Beyond a Humdrum Heaven and Horrific Hell

Posted on Dec 27th, 2006 by metgat : blind groper metgat
 

Although I had seen the ABC TV 20/20 special, Heaven. Where Is It?  How Do We Get There? when it aired a year or so ago, I forgot how bad it was and ended up watching the rerun on December 22.  I had a very difficult time enduring the interviews with various religious leaders, especially the evangelical, whatever his name was, and I would have changed channels were it not for the fact that I knew there would be a few near-death experiencers offering testimony. I could not remember what they had to say and was a little curious.   I also forgot that the 20/20 people presented a biased view of the NDE by allowing a debunker to say that the near-death experience is nothing more than the imaginings of a dying brain, while not offering the testimony of one of many credible scientific researchers prepared to counter such a statement. 


Unfortunately, the NDErs came at the end and so I struggled through the preceding hour and 40 minutes of the two-hour program. Had I had been a skeptic beforehand, I would no longer be a skeptic.  I would be a total disbeliever.  The religious leaders, including the evangelical, a Catholic priest, a Jewish rabbi, an Islamic scholar, and the Dalai Lama offered no enlightenment.  They simply gave their versions of what ancient books and tradition had to say about a dichotomous afterlife, i.e., the old humdrum heaven and horrific hell stuff.   

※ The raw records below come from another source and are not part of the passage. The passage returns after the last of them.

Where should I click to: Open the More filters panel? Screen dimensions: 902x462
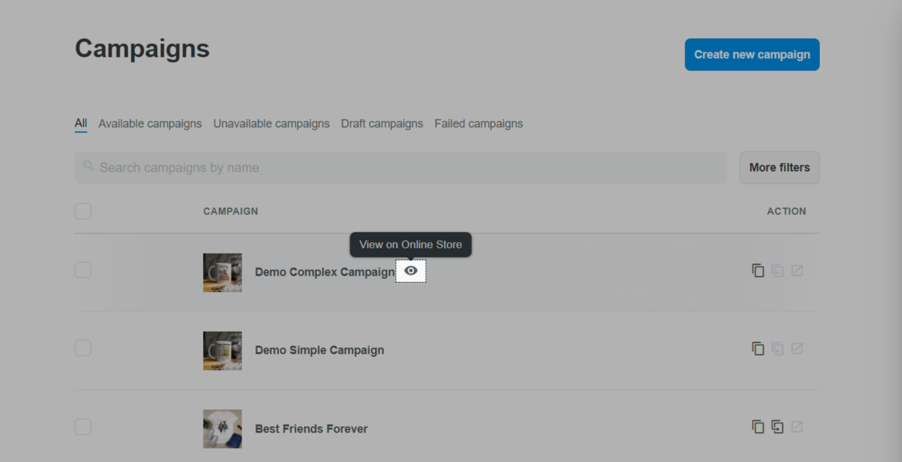click(779, 168)
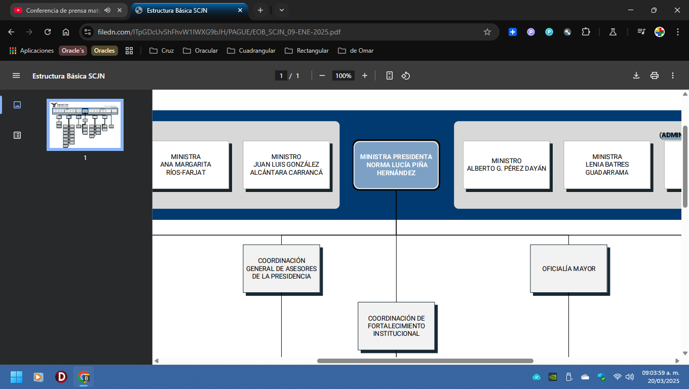Viewport: 689px width, 389px height.
Task: Click the fit to page icon
Action: coord(390,75)
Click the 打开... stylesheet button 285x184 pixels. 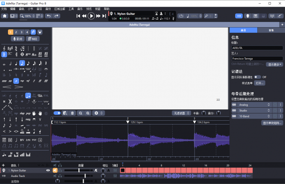point(260,83)
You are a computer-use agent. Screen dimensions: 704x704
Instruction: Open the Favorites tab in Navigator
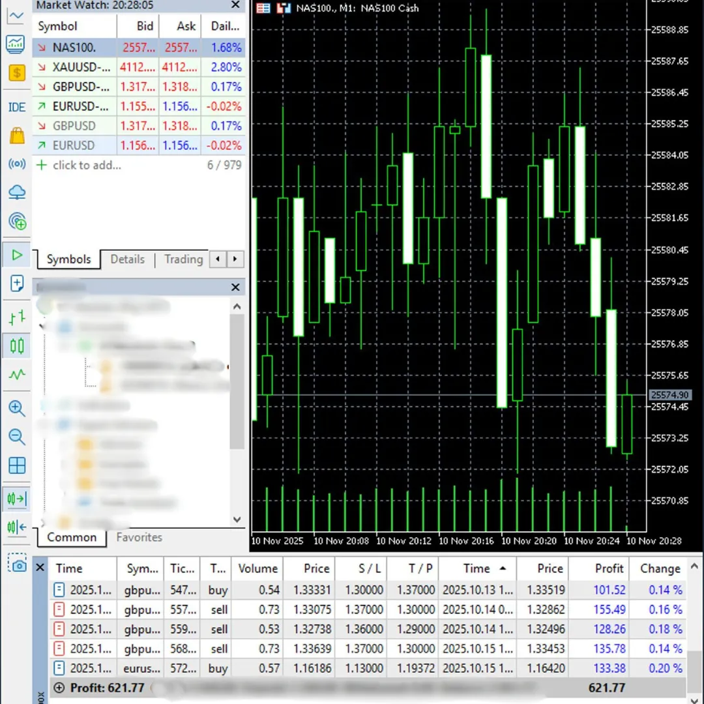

Host and interviewer Barbara Walters approached the whole subject with the assumption that 1) there is a "heaven" and a "hell," as taught by orthodoxy, or 2) there is "nothingness," as the closed-minded debunkers would have us believe.  This premise was consistent with the beliefs of all, except perhaps for the Dalai Lama, who made no attempt to expound on Buddhist beliefs concerning a multi-dimensional afterlife, and the "all-knowing" woman who heads up the American atheist organization.  One was left to conclude from the testimony of the religious leaders that we end our earthly lives being labeled as either "righteous" or "wicked" - no in-between - and our environment is then either positive or negative - heaven or hell.  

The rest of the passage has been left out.